Dalam rangka mengenang mendiang Paus Fransiskus, diskusi virtual bulanan oleh Sekber Koalisi Advokasi KBB mengangkat topik “Mengenang Paus Fransiskus: Pelajaran Bagi Aktor-aktor Agama di Indonesia,” Jumat, 30 Mei 2025, lewat platform Zoom. Paus Fransiskus dikenal luas melalui perjuangannya membela kelompok-kelompok termarjinalkan seperti kaum miskin, imigran, perempuan, hingga kelompok LGBT. Kepeduliannya tidak terbatas pada lingkup gereja, melainkan mencakup seluruh krisis kemanusiaan. Perannya memberikan dampak yang dirasakan tidak hanya oleh umat Kristiani, tetapi juga oleh dunia secara luas.
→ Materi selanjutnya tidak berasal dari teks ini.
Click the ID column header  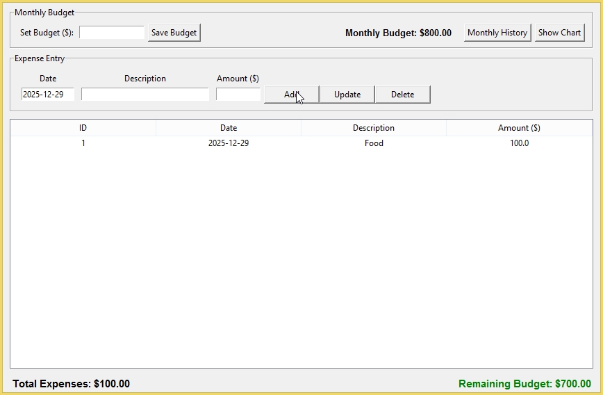(83, 128)
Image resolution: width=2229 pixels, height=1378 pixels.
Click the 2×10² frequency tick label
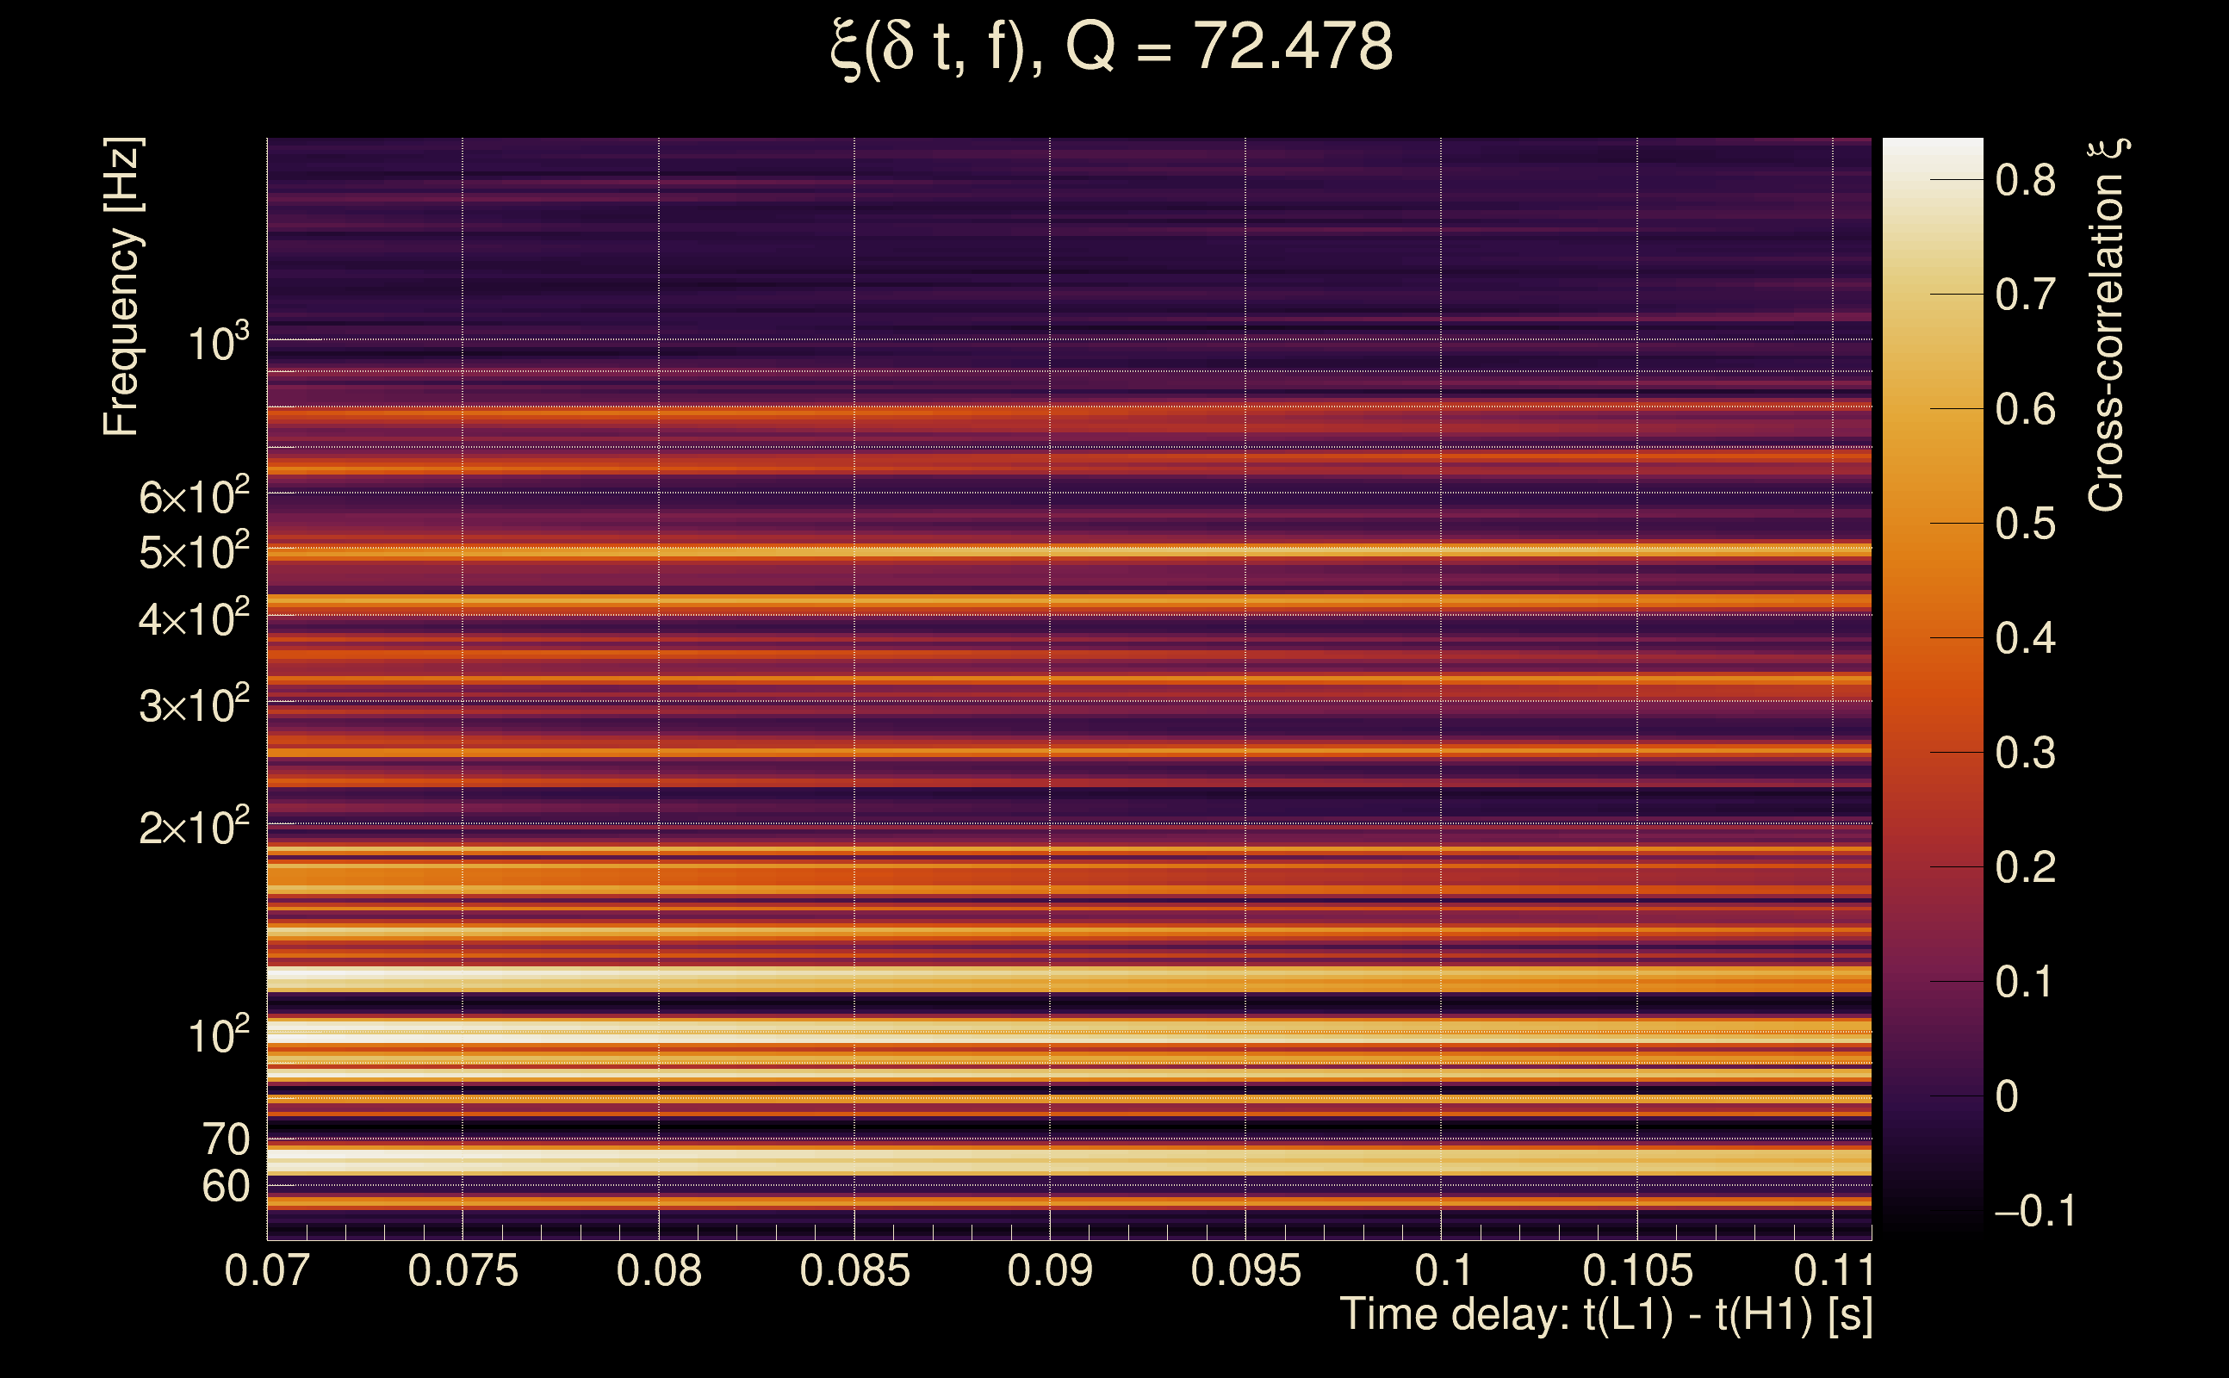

Makna pesan-pesan Paus Fransiskus, khususnya dalam konteks kebebasan beragama atau berkeyakinan (KBB), dibahas bersama Rm. Ignatius Ismartono, SJ (Jesuit Indonesia), Elga Sarapung (Institute for Interfaith Dialogue in Indonesia/Interfidei), dan Ihsan Ali-Fauzi (PUSAD Paramadina). Diskusi dipandu oleh Alifa Ardhyasavitri dan Utami Sandyarani dari Koalisi Advokasi KBB.

Romo Ismartono membuka diskusi dengan memperkenalkan manusia sebagai makhluk berdosa sekaligus berbudi, yang tidak luput dari tujuh dosa pokok maupun tujuh kebajikan, termasuk Paus Fransiskus. Paus mengembangkan nilai-nilai keutamaan sosial melalui pembentukan Dikasteri untuk Promosi Pembangunan Manusia Seutuhnya (Dicastery for Promoting Integral Human Development), yang merupakan gabungan dari empat dewan kepausan sebelumnya. Tujuan utama dikasteri ini adalah mengekspresikan kepedulian Gereja terhadap isu keadilan, perdamaian, migrasi, kesehatan, amal, dan perlindungan lingkungan.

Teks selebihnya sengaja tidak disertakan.